Some more targeted thoughts:
- I think one of the claims is that the hypothesis space of the learner would exclude hypotheses allowing stress patterns that don't obey neighborhood-distinctness (ND). It seems like a slightly more relaxed version of this could be beneficial: Specifically, the hypothesis space includes stress patterns that don't obey ND, but the learner is strongly biased against these patterns. In order to learn languages that violate ND, the learner has to overcome this bias. So, these non-ND language patterns are in the hypothesis space, but their prior (in Bayesian terms) is low. From this, we could predict that non-ND languages take longer for children to learn - we might expect children to follow ND generalizations for some time before they finally overcome their initial bias based on the data.

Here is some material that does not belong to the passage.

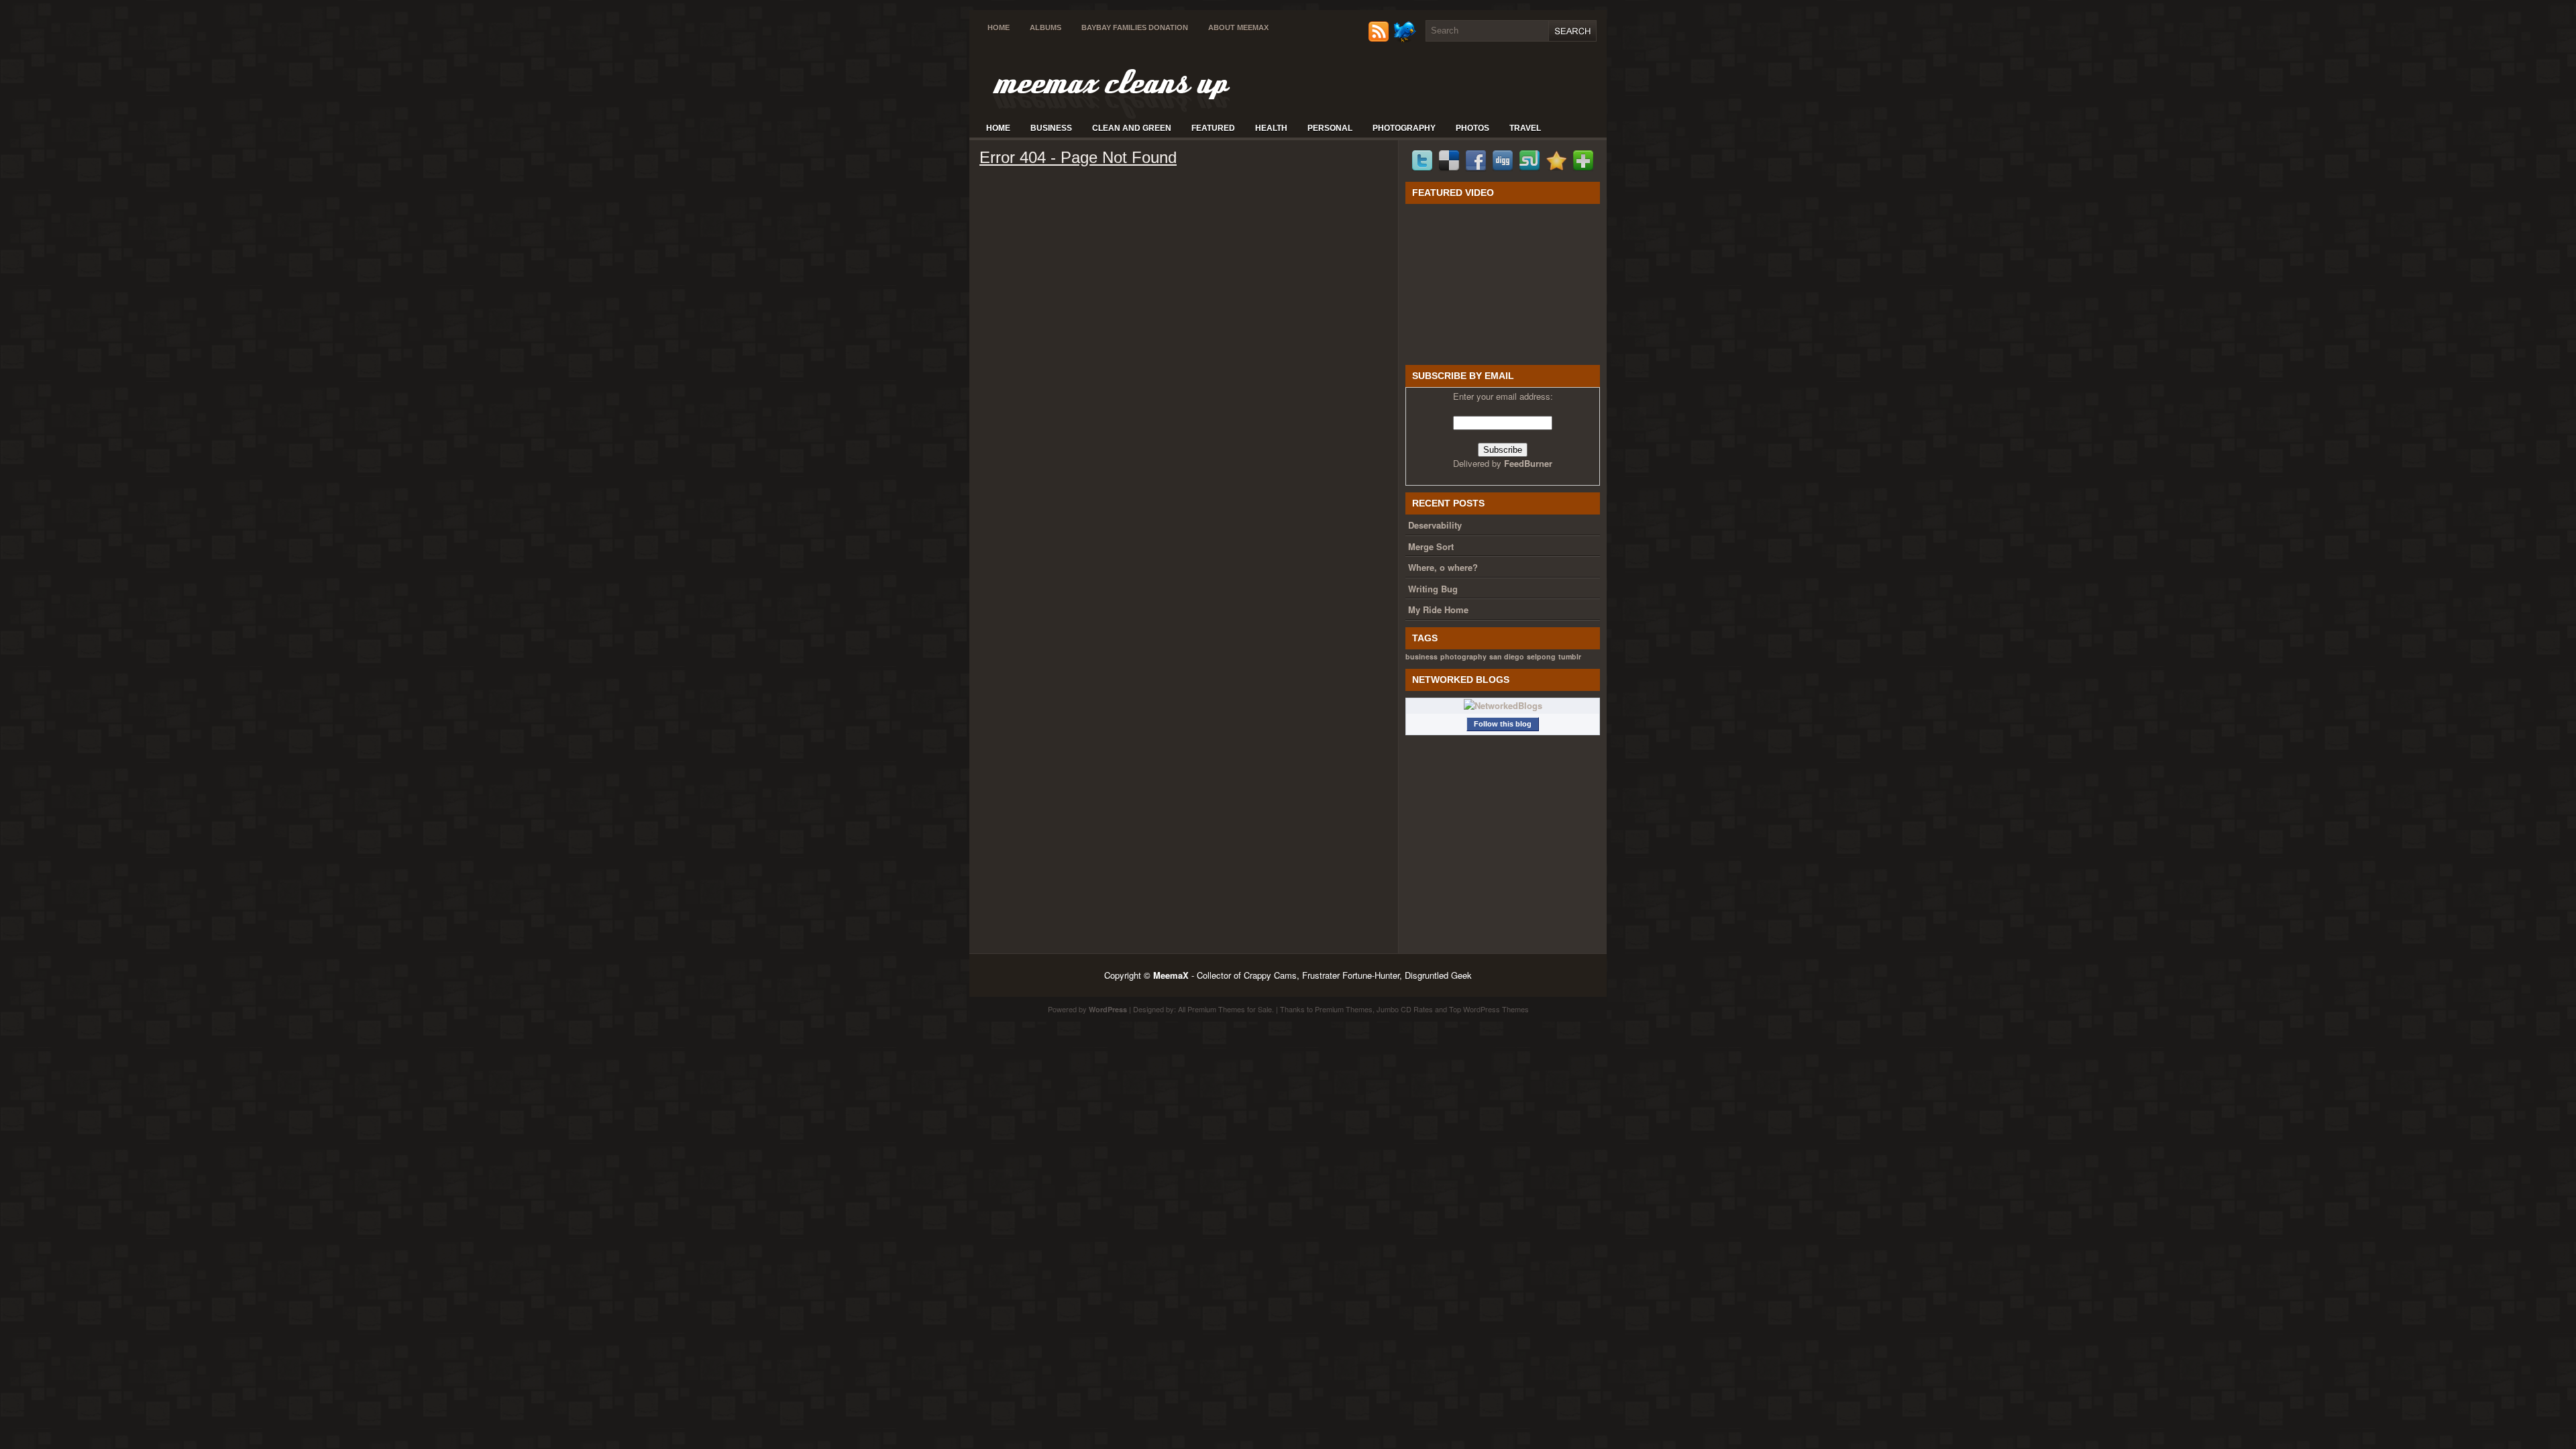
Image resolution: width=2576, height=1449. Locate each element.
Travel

- A tangent on the point above - I noticed several examples Heinz mentioned (that were non-ND) involved words of four or five syllables. While of course this varies from language to language, English child-directed speech contains very few words of 4+ syllables. If this is something generally true of languages (and we might imagine some Zipfian distribution that makes it so), maybe that's another reason children might end up with ND hypotheses about stress patterns, and have to unlearn them (or learn exceptions).
- How translatable is the FBLearner and the FSA representation to human acquisition algorithms and human representations? I can see how this might be meant as a direct correlate, especially given the attention given to an online variant of the learning algorithm.